In the midst of so much backwardness and the ravages of war, Lenin, Trotsky, and the new socialist government could not overcome all obstacles immediately. They needed time but did not know how long they would remain in power. By publishing many new laws and declarations, they strove to indicate, to the workers of the world and to future generations, the kind of state and the kind of society they wanted to build.

The laws in relation to the family and women are particularly instructive. The old form of religiously sanctioned marriage was abolished and replaced by a simple registration procedure. Divorce was to be immediately granted at the request of either partner. It was not necessary to provide a reason for the request. Men and women were declared to be completely equal in all respects. A woman’s property and money was her own, to use as she pleased. Soviet Russia gave the right to abortion on demand and was the first country in the world to do so. The distinction between “legitimate” and “illegitimate” children was abolished.

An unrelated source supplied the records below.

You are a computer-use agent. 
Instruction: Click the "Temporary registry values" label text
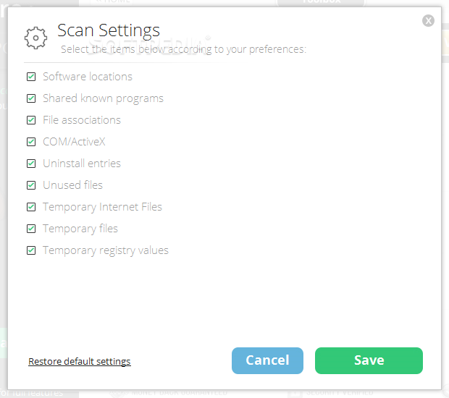pos(106,250)
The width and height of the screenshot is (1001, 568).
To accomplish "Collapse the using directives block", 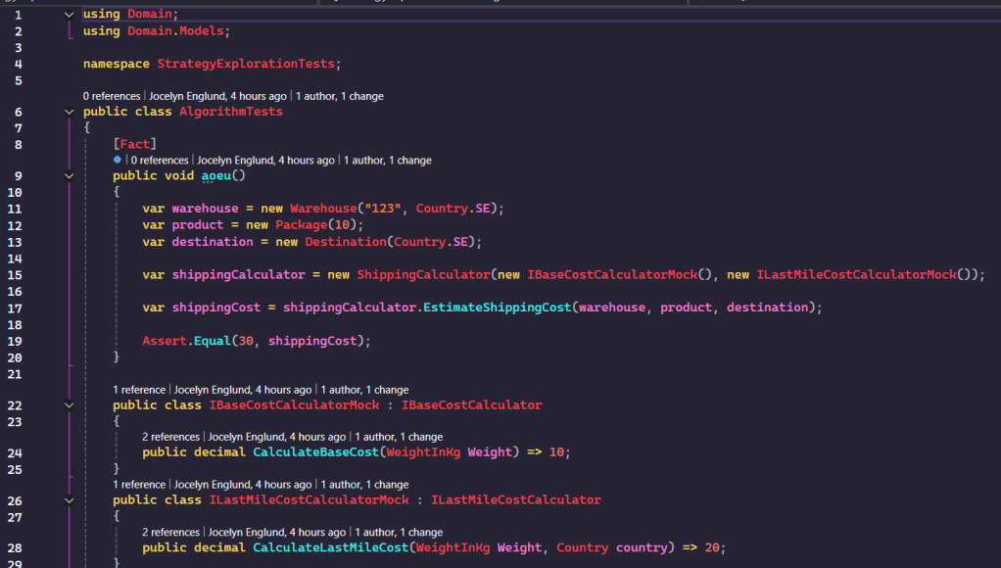I will click(69, 15).
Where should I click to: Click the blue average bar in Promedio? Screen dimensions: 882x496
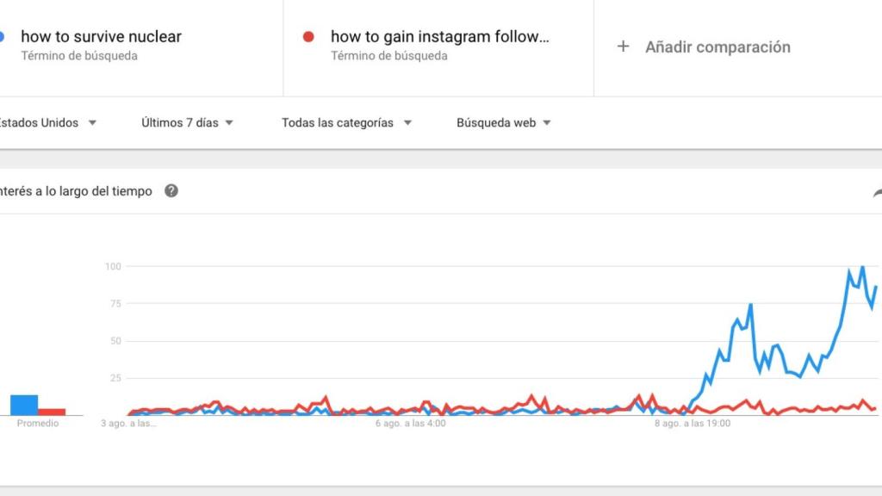tap(24, 405)
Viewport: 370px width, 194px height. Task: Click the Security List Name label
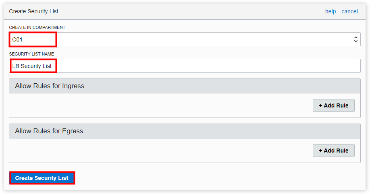click(x=31, y=54)

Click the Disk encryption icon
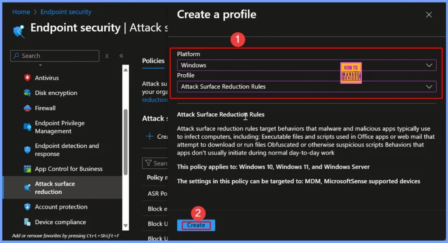click(28, 93)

Given the failure of the revolutions in other countries, the revolutionary soviet democracy did not and could not last. As Lenin and Trotsky had understood, unless the revolution was victorious in other countries, the working class could not remain in power,  especially in such a backward and ravaged country as Russia. The bureaucratic degeneration of the regime, which led to “Stalinist” dictatorship and then finally, much later on, to the restoration of capitalism. But this does not in any way diminish the tremendous historical significance of the 1917 revolution, in which working women played such a momentous part.